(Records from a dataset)
= Beginning of Section =
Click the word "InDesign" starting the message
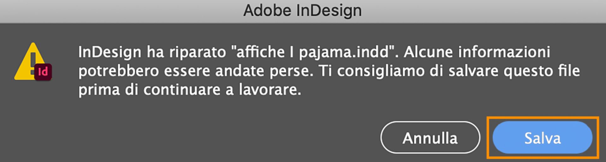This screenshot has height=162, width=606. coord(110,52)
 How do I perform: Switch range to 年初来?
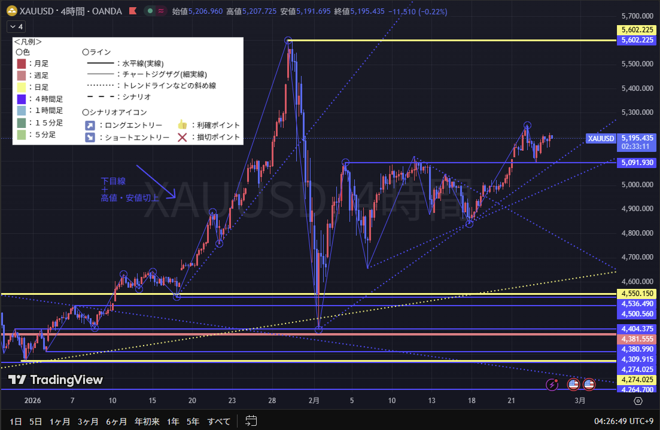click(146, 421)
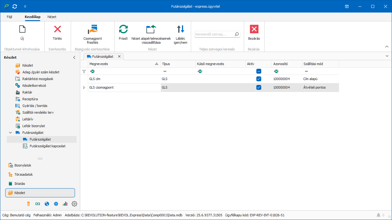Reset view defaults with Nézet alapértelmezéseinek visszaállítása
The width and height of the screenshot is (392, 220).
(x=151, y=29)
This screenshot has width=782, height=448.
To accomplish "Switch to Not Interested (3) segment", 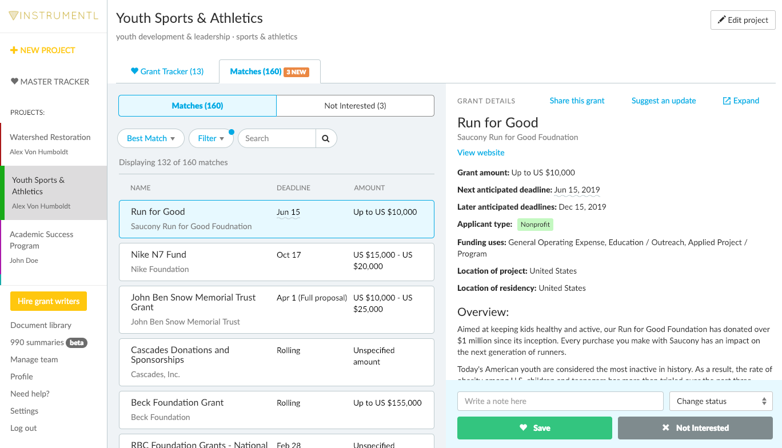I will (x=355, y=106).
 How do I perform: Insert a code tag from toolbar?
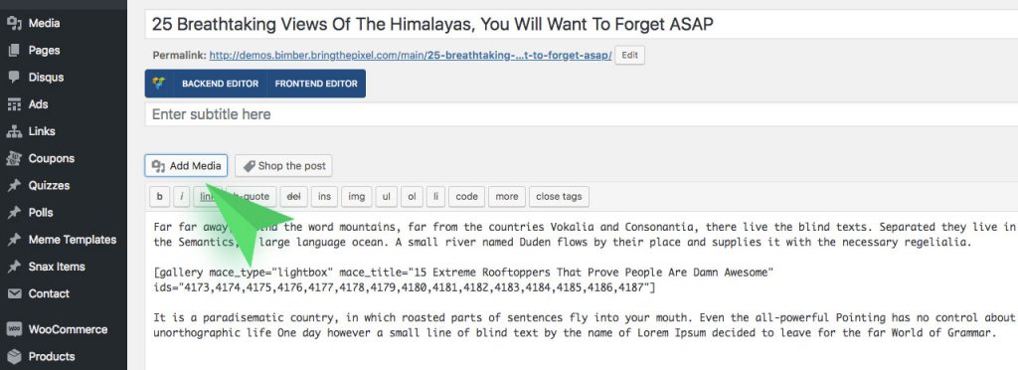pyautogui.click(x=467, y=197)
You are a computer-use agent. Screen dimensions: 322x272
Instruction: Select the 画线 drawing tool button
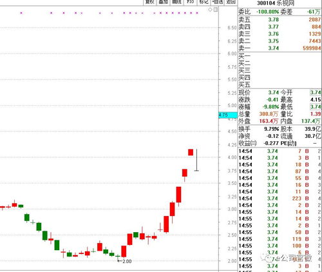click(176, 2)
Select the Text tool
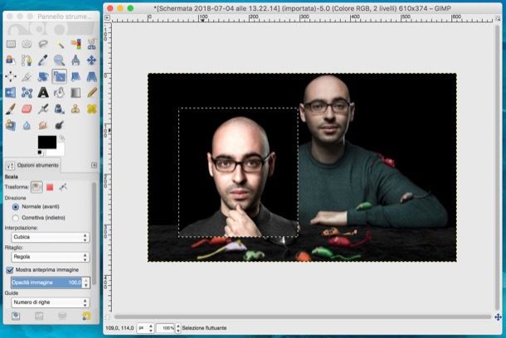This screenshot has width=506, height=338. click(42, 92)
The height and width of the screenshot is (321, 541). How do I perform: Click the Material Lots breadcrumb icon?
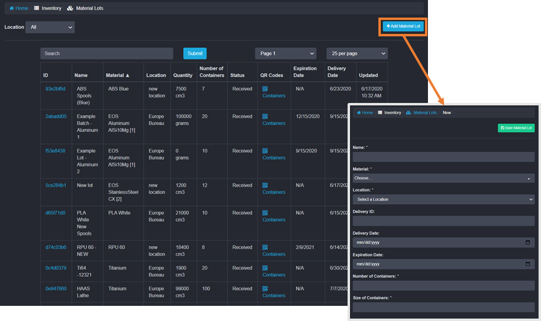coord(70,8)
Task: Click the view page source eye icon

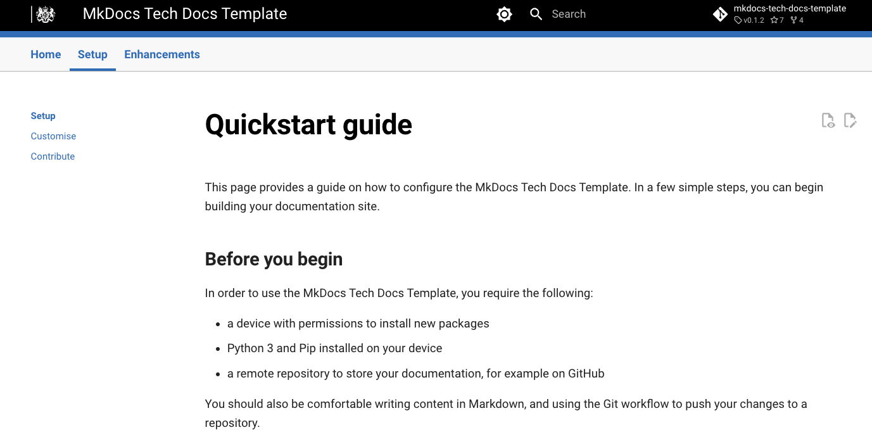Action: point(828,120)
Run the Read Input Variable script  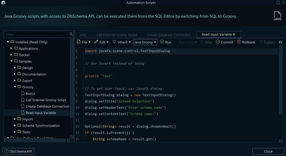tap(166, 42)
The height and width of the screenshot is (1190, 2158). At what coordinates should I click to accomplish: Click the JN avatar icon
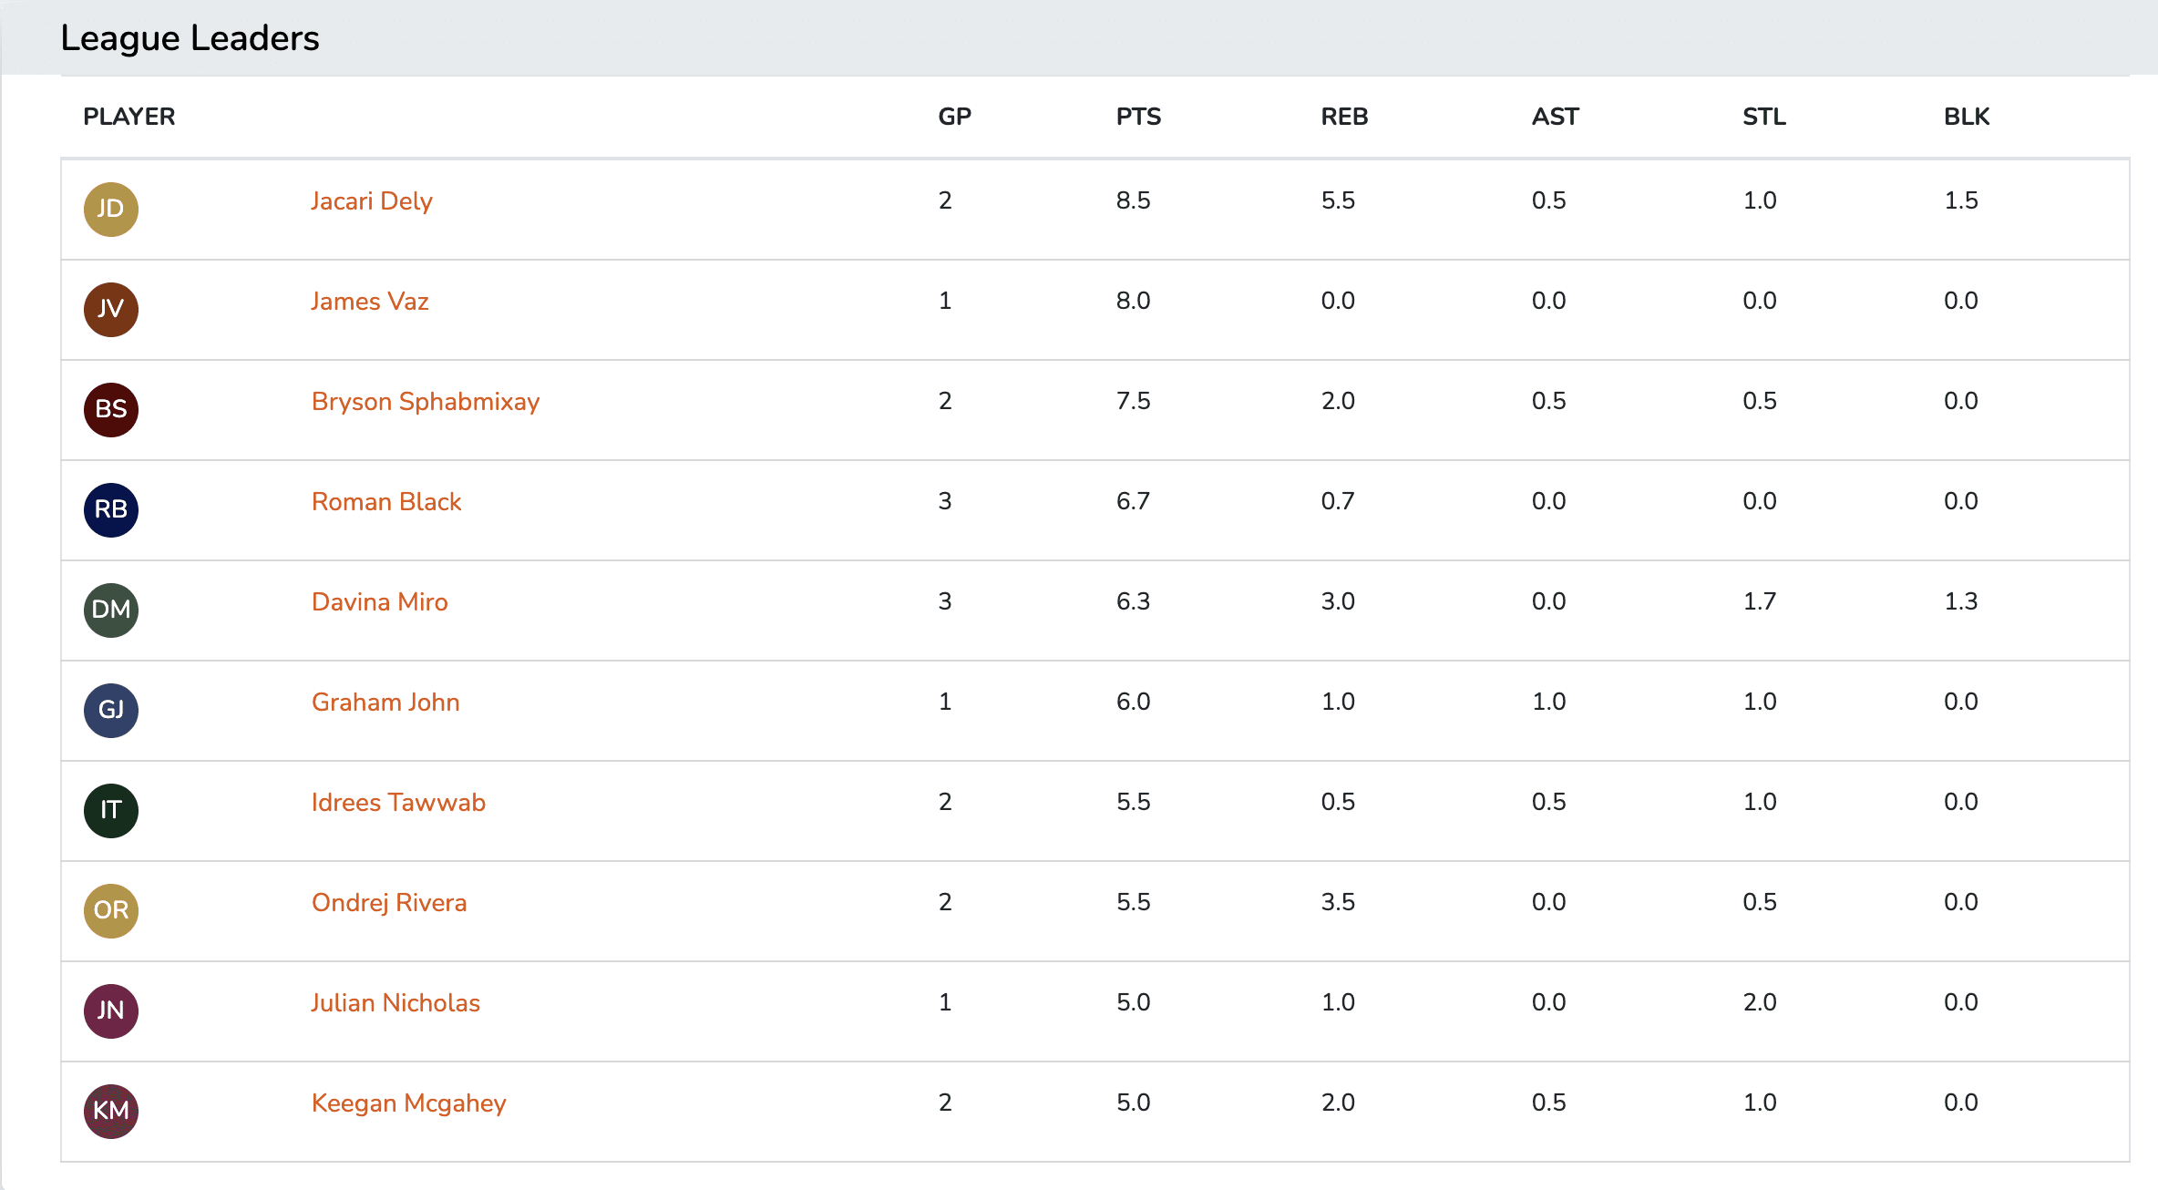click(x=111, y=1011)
= End of Section =
Problem: What you return must match, line for line, the records from the line containing "The height and width of the screenshot is (1190, 2158)." through their end, with both ends included and no pictures.

Solution for this problem:
The height and width of the screenshot is (1190, 2158). At what coordinates should I click to accomplish: Click the JN avatar icon
click(x=111, y=1011)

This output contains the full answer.